■ **Given data**:
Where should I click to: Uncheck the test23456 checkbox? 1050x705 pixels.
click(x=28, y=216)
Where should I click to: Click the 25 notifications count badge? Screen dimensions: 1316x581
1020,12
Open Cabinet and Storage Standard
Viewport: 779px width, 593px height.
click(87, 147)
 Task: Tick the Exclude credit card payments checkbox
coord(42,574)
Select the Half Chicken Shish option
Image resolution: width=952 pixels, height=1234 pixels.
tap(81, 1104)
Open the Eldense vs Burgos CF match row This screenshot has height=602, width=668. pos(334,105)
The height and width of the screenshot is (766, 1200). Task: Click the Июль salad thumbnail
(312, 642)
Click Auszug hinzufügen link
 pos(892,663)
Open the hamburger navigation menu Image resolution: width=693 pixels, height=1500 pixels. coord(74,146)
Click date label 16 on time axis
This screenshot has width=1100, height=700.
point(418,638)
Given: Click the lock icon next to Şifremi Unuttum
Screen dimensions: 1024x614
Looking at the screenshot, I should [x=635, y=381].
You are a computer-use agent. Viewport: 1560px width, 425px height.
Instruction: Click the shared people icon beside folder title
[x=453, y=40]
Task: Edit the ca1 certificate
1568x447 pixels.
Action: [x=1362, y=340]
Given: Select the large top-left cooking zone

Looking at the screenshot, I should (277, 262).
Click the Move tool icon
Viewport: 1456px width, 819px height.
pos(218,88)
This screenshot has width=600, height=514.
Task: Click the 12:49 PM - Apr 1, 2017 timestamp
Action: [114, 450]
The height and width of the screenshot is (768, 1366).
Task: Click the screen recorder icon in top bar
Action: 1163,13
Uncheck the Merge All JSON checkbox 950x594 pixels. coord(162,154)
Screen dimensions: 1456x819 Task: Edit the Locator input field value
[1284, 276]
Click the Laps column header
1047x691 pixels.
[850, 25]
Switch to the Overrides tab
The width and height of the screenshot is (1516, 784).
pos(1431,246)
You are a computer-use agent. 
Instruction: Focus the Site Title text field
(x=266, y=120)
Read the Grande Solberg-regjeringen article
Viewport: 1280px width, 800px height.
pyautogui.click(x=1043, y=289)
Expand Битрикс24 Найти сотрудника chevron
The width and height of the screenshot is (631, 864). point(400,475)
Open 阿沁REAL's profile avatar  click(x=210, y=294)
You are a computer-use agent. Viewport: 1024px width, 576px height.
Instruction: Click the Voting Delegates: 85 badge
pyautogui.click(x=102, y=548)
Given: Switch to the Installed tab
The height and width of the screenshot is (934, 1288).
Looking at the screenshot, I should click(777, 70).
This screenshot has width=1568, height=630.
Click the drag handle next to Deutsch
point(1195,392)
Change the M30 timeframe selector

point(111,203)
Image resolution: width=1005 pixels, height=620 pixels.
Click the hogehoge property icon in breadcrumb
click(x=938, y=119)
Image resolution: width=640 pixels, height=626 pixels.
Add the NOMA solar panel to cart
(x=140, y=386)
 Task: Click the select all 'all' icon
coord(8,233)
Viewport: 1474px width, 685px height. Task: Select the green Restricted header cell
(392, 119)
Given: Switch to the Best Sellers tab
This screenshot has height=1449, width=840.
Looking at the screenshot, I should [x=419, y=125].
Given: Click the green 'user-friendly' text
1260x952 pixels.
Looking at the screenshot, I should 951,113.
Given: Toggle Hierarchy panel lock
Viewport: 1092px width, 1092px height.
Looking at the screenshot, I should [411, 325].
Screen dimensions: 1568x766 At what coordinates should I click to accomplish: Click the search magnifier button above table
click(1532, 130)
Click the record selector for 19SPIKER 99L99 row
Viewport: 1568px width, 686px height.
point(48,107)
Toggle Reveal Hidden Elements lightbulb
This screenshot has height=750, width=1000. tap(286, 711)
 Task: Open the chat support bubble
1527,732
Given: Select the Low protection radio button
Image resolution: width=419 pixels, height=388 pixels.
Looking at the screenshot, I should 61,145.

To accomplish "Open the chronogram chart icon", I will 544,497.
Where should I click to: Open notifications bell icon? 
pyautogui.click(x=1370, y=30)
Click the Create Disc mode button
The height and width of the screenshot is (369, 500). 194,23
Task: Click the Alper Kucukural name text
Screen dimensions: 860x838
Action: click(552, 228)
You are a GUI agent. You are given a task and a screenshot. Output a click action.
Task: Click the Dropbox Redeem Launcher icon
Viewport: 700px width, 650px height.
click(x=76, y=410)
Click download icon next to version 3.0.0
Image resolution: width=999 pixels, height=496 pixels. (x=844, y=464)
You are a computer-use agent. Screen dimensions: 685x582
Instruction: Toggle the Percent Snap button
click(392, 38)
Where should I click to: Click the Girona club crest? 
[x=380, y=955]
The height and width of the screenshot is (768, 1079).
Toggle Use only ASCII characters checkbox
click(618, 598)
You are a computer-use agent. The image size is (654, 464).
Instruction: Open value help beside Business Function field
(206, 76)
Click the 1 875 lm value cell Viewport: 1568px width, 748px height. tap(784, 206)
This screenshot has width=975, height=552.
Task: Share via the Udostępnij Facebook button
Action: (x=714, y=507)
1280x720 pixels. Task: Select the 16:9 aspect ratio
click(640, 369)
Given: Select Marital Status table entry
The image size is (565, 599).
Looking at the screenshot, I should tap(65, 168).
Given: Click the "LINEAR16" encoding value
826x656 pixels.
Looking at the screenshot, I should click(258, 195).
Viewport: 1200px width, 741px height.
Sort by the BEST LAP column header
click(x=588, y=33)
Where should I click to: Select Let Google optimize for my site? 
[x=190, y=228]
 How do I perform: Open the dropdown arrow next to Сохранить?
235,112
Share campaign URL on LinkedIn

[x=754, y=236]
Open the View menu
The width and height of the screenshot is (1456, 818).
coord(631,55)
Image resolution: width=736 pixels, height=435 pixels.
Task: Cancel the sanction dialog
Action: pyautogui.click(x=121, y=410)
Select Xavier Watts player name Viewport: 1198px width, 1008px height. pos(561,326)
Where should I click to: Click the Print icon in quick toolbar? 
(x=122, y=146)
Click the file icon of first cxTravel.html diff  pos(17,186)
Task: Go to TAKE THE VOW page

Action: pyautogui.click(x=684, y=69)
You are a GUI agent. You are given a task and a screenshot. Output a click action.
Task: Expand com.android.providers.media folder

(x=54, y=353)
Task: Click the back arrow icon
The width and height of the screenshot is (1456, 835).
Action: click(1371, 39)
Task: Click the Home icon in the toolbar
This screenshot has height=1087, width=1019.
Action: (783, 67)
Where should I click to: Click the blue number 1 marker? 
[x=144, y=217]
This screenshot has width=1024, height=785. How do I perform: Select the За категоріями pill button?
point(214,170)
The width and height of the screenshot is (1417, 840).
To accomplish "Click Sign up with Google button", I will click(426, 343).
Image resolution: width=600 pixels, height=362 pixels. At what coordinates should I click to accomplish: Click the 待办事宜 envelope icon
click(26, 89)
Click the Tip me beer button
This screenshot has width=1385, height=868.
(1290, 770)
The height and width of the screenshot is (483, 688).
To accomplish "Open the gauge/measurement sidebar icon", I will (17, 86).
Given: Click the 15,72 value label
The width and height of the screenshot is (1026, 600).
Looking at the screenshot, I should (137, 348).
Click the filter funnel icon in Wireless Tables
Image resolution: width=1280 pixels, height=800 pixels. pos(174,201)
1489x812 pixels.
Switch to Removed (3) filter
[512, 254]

■ **Exercise**: Recast the entries starting at the line that contains "You are a computer-use agent. Viewport: 1560px" and ending at the line that contains "Action: [x=1362, y=340]" as a Markdown table with the columns Row and Line, numbering each line and leaving out any blank lines.

■ **Solution to the problem**:
| Row | Line |
|---|---|
| 1 | You are a computer-use agent. Viewport: 1560px width, 425px height. |
| 2 | Instruction: Click the shared people icon beside folder title |
| 3 | [x=453, y=40] |
| 4 | Task: Edit the ca1 certificate |
| 5 | 1568x447 pixels. |
| 6 | Action: [x=1362, y=340] |